* Set of tasks
a) In the article on reliable progress, what is named as the classic reliable trigger?
b) From the article on reliable progress, extract the passage from "In part 1, we" to "and edge levels.".

Coordinated Progress – Part 2 – Making Progress Reliable

In part 1, we described distributed computation as a graph and constrained the graph for this analysis to microservices, functions, stream processing jobs and AI Agents as nodes, and RPC, queues, and topics as the edges. 

For a workflow to be reliable, it must be able to make progress despite failures and other adverse conditions. Progress typically depends on durability at the node and edge levels.

Reliable Triggers and “Progressable” Work

Reliable progress relies on a reliable trigger of the work and the work being “progressable”.

Reliable Progress = Reliable Trigger + Progressable Work

Progressable Work is any unit of work that can make incremental, eventually consistent progress even in the face of failures. Typically, a reliable trigger causes a repeated attempt at performing the work, which may include one or more of the following patterns:

  • Implements idempotency (so repeated attempts don’t cause duplication or corruption).

  • Durably logs partial progress, so it can resume from where it left off (thereby avoiding duplication or corruption).

Work that is atomic (via a transaction) is also helpful for consistency, though idempotency is also required to avoid duplication. Transactions may not be an option, and so reliable eventual consistency must be implemented instead (via progressable work).

Progressable work is work that is safe to retrigger, rewind, or resume.

But what re-triggers the work? This is where source state durability is required. The thing that triggers the work, and its associated state must also be reliable and therefore durable. The classic reliable trigger is the message queue.

So, summarizing, if we look at any given node in the graph, the reliability stems from:

  1. A Reliable Trigger. This will require a form of durability.

[Records]
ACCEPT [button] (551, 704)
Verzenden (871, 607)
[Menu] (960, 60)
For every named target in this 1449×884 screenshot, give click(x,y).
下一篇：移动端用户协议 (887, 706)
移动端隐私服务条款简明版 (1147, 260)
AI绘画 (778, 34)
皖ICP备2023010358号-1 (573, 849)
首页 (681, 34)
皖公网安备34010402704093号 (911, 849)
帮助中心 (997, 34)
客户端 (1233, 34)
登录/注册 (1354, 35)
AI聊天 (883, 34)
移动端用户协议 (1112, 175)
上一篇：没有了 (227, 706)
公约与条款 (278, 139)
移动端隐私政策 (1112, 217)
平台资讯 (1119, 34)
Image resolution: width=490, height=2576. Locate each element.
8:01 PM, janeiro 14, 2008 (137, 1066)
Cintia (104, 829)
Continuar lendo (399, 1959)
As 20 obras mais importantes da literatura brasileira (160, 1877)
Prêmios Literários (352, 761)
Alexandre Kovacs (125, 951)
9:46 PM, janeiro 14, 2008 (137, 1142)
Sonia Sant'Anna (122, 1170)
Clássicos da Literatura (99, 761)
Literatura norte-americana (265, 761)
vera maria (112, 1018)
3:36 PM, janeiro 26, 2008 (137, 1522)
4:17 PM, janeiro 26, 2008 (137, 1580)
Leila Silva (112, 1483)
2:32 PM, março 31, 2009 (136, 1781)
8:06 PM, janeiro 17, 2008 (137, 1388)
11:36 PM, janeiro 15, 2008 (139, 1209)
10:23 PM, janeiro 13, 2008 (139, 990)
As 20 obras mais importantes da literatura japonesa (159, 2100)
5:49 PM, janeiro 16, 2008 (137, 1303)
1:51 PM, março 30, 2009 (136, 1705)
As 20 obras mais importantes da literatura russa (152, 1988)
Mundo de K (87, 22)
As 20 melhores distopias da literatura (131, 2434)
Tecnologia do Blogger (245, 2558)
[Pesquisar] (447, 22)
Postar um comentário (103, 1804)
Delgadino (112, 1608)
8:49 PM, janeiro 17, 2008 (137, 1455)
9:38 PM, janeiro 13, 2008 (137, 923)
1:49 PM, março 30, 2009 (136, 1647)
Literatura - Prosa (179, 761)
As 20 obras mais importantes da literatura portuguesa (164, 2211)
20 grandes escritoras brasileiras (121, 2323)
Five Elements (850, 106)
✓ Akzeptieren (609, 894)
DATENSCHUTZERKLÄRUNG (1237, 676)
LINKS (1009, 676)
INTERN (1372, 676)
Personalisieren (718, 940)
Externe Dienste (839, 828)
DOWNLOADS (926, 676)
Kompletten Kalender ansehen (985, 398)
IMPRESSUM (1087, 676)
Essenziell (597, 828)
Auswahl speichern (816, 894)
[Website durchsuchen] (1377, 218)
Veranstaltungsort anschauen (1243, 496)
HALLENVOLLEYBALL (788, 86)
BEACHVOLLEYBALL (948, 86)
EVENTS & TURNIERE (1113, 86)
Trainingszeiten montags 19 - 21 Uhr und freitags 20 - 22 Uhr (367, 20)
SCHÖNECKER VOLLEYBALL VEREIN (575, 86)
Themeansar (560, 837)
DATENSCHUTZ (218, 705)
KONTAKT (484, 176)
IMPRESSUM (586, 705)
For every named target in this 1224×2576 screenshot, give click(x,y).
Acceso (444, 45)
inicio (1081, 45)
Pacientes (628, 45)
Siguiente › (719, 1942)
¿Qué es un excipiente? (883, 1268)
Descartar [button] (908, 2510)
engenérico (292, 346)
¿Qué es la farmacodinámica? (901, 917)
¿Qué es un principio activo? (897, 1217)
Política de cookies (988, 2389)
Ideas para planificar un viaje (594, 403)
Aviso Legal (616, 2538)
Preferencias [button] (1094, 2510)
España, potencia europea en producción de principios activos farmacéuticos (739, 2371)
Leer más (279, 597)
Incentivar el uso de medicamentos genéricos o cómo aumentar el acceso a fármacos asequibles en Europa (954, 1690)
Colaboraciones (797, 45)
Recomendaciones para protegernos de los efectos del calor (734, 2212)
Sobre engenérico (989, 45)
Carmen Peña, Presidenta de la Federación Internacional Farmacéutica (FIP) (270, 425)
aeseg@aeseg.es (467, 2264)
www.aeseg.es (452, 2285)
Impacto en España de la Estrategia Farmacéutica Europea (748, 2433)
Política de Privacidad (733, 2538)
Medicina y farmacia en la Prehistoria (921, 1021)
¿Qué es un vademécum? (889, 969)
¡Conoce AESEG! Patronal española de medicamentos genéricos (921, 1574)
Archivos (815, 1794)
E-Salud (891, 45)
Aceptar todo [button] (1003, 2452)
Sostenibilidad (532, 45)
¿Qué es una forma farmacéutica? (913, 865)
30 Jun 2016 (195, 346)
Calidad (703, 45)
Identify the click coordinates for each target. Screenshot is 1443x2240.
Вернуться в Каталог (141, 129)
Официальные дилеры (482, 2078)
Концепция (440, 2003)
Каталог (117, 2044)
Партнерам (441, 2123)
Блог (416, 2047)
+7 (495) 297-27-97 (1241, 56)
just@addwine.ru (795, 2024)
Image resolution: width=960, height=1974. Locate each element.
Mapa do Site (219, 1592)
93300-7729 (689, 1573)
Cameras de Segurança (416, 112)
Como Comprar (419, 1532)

* Task-by-task results
a) The message queue.

b)
In part 1, we described distributed computation as a graph and constrained the graph for this analysis to microservices, functions, stream processing jobs and AI Agents as nodes, and RPC, queues, and topics as the edges. 

For a workflow to be reliable, it must be able to make progress despite failures and other adverse conditions. Progress typically depends on durability at the node and edge levels.